*Extracted text*.
** begin **

# What Does a Dedication Imply?



## Enthalpy (Apr 15, 2020)

Hello everyone and everybody!

When a composer dedicates a piece to an musician, we can suppose admiration, tribute, and more.

But does it have *more practical implications* traditionally? Like this one musician expected to create the piece? The composer (and editor) not asking a fee from the musician lifelong for that piece? Others?

Thank you!


----------



## Vasks (Dec 9, 2013)

If the dedication says _"For John So & So"_ that implies that the performer/conductor asked for or commissioned the piece. If the dedication says _"To John So & So"_ then it implies its more about admiration from the composer regarding the talent of the performer; however, it's common courtesy to ask the dedicatee if they wish to have it. Of course this type of dedication can be for a non-performer as well.


----------



## Fabulin (Jun 10, 2019)

Often pragmatism. 

Despite all his stormy feelings concerning miss Smithson, Berlioz dedicated his first symphony to the Russian Tsar, because he viewed Russia as a potent market for his music. The Tsar sent him an expensive ring in return.


----------



## Enthalpy (Apr 15, 2020)

Vasks said:


> [...] it's common courtesy to ask the dedicatee if they wish to have it [...]


Bartók dedicated his 1st violin concerto to a female violinist well known at that time. The violinist didn't accept the concerto nor the composer. The concerto kept unplayed until Bartók's death.


----------



## Enthalpy (Apr 15, 2020)

Vasks said:


> [...] If the dedication says _"To John So & So"_ then it implies its more about admiration from the composer regarding the talent of the performer [...]


Does a tradition want that the dedicatee be the first to perform the piece?


----------



## hammeredklavier (Feb 18, 2018)

Enthalpy said:


> When a composer dedicates a piece to an musician, we can suppose admiration, tribute, and more.


Chopin dedicated his important works to Schumann and Liszt, but did he admire them as composers? No. He did admire Liszt as a performer though.


----------



## Auntie Lynn (Feb 23, 2014)

Didn't Ravel dedicate something to Mistinguette...?


----------

** end **

*Prompt A*.
Answer these questions using the thread on dedications:
(i) To whom did Berlioz dedicate his first symphony?
(ii) Which work by Bartók remained unplayed until his death?
(iii) Whom did Chopin admire as a performer?

Rows from a dataset:

** begin **

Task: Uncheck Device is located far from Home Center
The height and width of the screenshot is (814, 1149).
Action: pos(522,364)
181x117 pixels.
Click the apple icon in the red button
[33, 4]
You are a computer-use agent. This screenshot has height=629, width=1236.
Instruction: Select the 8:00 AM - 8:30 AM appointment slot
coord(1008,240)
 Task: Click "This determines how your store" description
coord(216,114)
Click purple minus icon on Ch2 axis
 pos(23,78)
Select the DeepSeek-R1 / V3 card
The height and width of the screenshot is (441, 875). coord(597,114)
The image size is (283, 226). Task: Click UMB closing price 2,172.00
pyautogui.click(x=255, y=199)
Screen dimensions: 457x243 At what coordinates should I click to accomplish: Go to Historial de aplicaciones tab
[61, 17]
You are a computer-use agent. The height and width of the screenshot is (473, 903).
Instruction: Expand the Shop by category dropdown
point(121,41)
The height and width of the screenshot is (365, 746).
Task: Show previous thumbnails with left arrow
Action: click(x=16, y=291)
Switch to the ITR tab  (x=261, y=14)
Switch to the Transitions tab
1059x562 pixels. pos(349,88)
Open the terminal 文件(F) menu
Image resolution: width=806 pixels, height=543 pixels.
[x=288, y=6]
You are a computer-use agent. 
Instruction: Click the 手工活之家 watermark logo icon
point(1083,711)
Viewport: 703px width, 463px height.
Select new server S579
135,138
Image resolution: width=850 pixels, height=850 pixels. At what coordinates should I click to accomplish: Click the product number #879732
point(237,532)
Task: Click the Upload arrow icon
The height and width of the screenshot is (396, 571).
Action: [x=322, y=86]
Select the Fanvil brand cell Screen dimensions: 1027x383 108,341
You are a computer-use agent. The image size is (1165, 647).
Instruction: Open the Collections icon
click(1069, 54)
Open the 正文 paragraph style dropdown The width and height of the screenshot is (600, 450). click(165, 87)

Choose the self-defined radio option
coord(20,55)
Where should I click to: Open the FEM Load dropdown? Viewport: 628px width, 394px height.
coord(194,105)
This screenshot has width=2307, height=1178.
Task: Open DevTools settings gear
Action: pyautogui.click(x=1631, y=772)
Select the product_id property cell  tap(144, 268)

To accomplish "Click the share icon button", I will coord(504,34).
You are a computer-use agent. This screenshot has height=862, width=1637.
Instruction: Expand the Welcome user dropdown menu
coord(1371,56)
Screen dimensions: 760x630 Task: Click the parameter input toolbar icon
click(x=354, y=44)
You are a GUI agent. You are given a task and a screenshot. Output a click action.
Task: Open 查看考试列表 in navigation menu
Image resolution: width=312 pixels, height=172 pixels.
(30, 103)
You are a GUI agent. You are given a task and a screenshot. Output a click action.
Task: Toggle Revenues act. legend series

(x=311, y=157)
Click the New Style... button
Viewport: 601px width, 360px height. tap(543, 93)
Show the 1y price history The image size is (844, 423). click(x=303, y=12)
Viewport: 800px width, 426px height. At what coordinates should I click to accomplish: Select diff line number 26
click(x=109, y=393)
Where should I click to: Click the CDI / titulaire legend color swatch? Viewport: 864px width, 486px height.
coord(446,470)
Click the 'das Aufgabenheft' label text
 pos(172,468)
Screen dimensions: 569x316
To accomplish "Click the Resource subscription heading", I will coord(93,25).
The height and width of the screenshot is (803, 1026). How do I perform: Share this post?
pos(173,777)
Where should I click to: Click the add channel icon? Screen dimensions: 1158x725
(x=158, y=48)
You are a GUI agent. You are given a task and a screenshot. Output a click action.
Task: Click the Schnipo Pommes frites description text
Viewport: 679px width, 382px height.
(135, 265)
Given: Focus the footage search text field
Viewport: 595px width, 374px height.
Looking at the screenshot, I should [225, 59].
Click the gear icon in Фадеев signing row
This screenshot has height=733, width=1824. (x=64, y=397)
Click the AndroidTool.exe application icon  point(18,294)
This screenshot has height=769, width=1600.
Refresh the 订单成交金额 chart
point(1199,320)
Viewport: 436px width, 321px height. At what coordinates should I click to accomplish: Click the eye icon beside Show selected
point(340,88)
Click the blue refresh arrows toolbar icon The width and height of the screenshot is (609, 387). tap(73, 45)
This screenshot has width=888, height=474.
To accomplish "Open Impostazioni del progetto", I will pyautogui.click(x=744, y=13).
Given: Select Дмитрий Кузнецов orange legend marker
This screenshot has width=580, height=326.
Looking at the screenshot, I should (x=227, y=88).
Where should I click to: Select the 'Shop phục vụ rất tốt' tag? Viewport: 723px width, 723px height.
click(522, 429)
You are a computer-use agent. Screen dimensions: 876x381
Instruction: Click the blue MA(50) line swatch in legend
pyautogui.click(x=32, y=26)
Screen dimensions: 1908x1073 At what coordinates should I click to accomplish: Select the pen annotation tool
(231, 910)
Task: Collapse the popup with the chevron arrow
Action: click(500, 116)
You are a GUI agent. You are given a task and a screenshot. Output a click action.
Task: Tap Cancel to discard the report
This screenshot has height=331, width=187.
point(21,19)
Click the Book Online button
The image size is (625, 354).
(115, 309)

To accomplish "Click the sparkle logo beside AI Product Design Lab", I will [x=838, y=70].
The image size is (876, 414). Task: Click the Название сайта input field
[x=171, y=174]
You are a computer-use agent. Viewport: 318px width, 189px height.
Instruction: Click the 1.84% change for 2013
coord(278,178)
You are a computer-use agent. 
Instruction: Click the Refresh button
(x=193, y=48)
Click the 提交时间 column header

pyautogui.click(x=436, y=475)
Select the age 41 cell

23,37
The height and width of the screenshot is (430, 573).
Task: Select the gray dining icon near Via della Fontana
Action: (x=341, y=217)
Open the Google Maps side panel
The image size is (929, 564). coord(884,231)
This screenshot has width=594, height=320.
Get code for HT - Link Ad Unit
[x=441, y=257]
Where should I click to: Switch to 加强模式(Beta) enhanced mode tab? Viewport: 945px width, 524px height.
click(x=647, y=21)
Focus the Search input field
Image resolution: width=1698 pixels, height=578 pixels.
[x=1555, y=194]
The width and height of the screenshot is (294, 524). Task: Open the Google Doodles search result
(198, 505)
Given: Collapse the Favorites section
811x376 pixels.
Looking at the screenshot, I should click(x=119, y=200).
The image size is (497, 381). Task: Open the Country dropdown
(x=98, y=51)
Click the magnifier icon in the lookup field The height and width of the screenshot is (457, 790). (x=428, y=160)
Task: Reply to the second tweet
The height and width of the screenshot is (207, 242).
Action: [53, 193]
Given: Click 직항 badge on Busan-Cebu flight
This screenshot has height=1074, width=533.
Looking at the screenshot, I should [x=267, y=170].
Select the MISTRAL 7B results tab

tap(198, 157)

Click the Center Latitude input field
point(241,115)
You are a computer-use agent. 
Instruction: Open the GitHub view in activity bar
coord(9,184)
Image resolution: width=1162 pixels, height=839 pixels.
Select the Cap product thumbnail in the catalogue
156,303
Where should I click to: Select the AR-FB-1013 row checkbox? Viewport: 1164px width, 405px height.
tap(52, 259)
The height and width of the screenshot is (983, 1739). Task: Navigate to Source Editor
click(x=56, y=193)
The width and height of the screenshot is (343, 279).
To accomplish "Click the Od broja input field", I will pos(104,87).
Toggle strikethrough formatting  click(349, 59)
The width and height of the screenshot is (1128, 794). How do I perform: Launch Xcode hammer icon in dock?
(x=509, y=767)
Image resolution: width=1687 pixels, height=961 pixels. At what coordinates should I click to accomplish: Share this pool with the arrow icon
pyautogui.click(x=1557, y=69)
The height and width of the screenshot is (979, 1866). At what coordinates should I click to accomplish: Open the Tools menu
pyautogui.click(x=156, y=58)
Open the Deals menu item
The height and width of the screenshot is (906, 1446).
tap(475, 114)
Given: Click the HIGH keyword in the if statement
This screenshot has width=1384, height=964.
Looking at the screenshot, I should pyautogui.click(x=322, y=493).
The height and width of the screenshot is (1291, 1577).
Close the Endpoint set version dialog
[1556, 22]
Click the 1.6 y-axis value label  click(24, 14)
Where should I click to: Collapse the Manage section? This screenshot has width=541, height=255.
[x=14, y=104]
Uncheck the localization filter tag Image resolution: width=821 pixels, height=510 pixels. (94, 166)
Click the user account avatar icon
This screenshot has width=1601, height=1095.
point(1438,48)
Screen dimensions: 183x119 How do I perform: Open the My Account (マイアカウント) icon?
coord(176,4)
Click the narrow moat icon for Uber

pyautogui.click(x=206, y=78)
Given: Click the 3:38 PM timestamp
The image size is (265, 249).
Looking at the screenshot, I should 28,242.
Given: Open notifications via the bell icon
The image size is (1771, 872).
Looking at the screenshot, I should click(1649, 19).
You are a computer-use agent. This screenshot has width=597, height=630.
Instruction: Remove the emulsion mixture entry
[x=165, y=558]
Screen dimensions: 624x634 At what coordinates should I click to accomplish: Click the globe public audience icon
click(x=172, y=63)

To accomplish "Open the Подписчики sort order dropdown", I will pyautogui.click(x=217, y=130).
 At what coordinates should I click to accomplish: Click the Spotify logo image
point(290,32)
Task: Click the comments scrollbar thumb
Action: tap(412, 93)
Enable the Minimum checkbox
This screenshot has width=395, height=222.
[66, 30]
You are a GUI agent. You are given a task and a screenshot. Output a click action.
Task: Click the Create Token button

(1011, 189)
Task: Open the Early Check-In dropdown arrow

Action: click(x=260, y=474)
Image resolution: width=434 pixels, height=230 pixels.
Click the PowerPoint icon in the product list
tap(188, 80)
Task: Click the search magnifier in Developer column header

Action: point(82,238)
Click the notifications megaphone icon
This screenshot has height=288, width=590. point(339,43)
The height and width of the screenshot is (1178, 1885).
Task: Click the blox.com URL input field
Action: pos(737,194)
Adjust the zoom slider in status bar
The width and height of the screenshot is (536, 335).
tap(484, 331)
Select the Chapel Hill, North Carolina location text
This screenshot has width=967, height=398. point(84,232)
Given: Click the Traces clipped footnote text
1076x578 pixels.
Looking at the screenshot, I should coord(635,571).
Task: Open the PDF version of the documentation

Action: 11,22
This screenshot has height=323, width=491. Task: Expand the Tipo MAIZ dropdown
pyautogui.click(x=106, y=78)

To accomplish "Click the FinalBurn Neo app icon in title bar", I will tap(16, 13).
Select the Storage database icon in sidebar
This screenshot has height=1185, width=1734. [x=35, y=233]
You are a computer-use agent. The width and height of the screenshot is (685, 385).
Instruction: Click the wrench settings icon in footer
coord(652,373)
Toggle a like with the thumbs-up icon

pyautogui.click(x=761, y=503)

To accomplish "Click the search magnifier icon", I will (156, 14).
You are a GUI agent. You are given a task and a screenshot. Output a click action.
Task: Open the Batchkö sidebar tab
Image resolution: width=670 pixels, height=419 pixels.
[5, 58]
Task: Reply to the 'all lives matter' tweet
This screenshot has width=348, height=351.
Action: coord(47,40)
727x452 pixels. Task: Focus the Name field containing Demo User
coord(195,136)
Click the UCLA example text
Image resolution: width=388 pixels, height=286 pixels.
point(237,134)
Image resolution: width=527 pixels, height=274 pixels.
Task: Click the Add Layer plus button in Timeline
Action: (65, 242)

** end **

*Prompt B*. List every row that contains the string "computer". Case counts.

*Full solution A*.
(i) The Russian Tsar.
(ii) His 1st violin concerto.
(iii) Liszt.

*Full solution B*.
You are a computer-use agent. This screenshot has height=629, width=1236.
You are a computer-use agent. The height and width of the screenshot is (473, 903).
You are a computer-use agent. 
You are a computer-use agent. The image size is (1165, 647).
You are a computer-use agent. This screenshot has height=862, width=1637.
You are a computer-use agent. Screen dimensions: 876x381
You are a computer-use agent. Viewport: 318px width, 189px height.
You are a computer-use agent. 
You are a computer-use agent. 
You are a computer-use agent. This screenshot has width=597, height=630.
You are a computer-use agent. The width and height of the screenshot is (685, 385).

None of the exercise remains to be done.